**EXERCISE MATERIALS**
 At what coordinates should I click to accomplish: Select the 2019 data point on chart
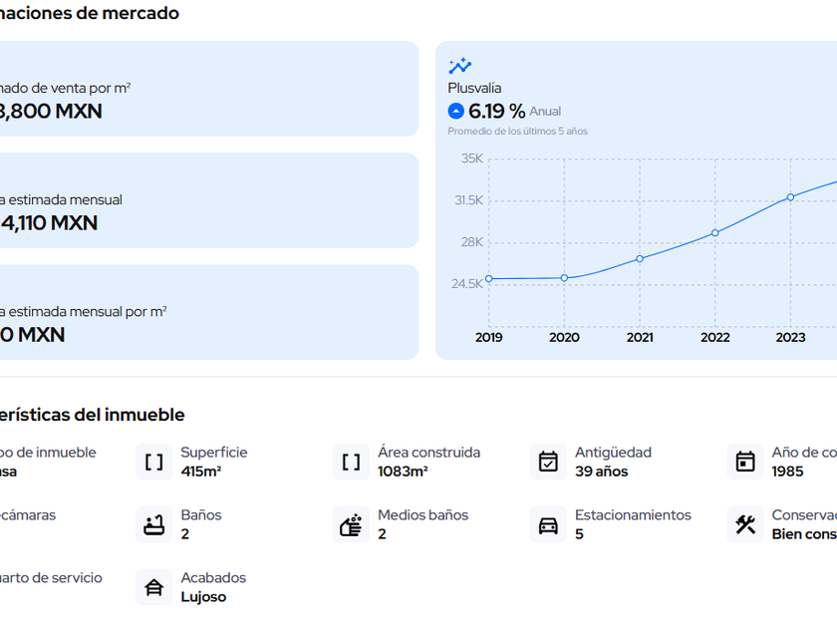pos(489,279)
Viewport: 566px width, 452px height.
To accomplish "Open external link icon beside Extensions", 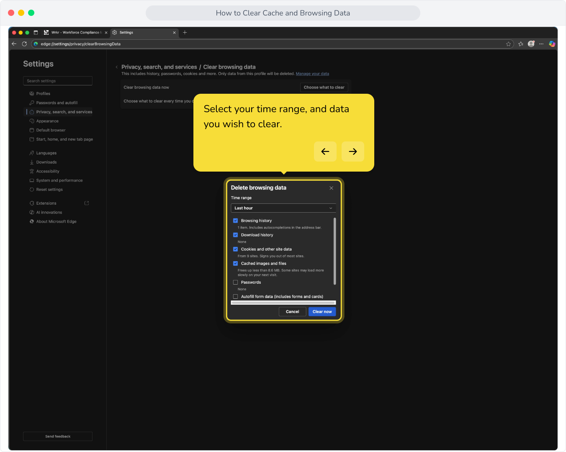I will pos(87,203).
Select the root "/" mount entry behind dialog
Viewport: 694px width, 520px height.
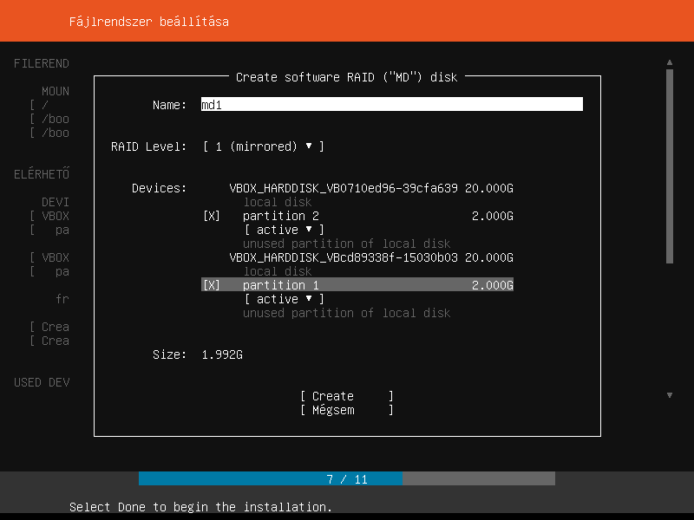point(44,105)
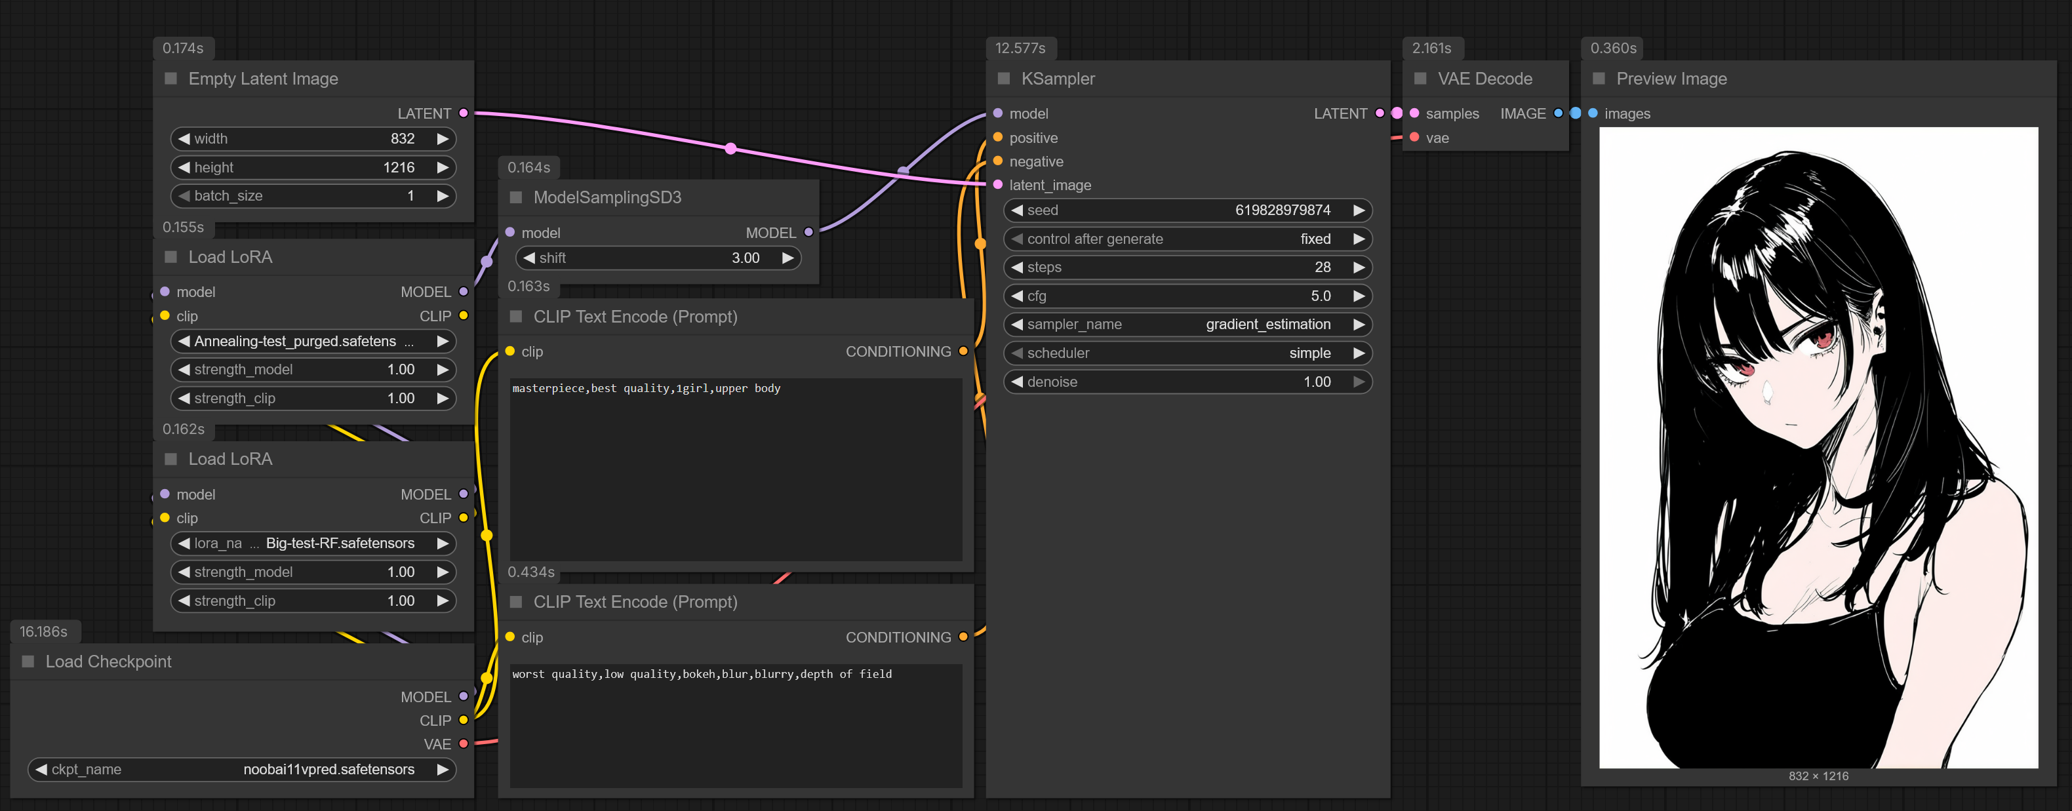This screenshot has height=811, width=2072.
Task: Open the scheduler simple dropdown
Action: (x=1187, y=353)
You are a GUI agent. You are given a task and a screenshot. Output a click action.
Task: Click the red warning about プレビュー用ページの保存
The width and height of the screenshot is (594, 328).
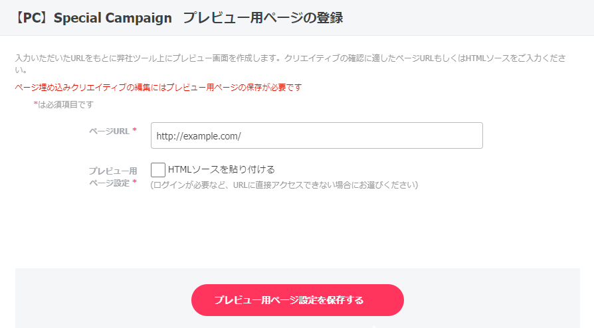point(158,87)
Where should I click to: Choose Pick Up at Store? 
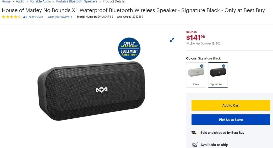click(231, 120)
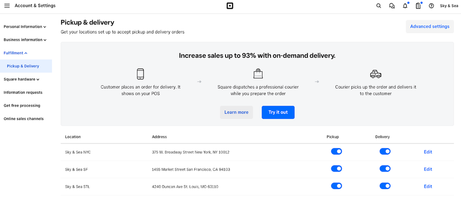Click the Learn more button

[x=236, y=112]
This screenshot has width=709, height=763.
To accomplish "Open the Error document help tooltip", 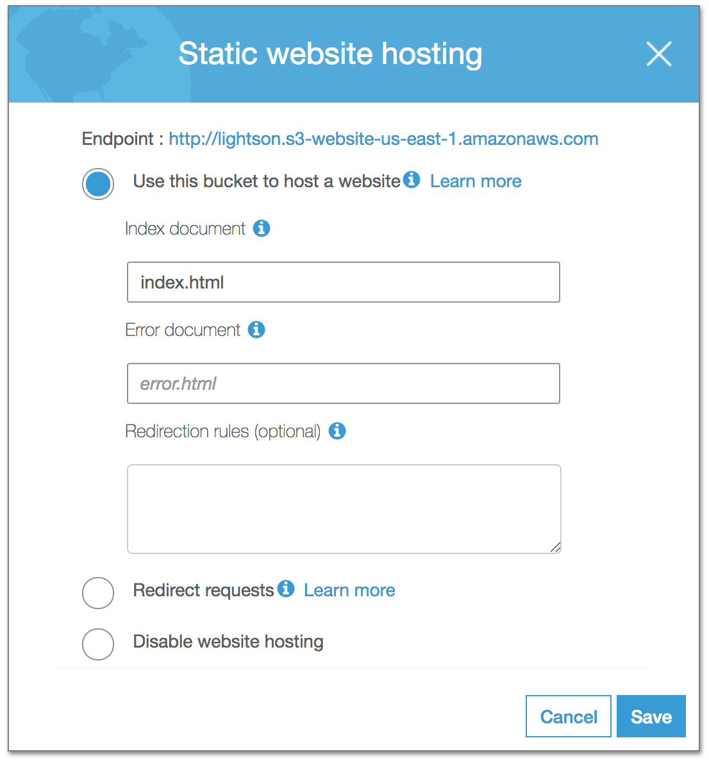I will [x=256, y=330].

**TASK REQUIREMENTS**
Copy word for word the part of the listing above that opens with the line containing "Select the root" and closes with the line containing "point(158,87)". Leave the pictures out of your copy.

**RESULT OF THE TASK**
Select the root "/" mount entry behind dialog
Viewport: 694px width, 520px height.
point(44,105)
This screenshot has height=811, width=2072.
Task: Open the scheduler simple dropdown
Action: (x=1187, y=353)
You are a GUI agent. You are given a task and a screenshot. Output a click action.
Task: Click the red warning about プレビュー用ページの保存
The width and height of the screenshot is (594, 328).
point(158,87)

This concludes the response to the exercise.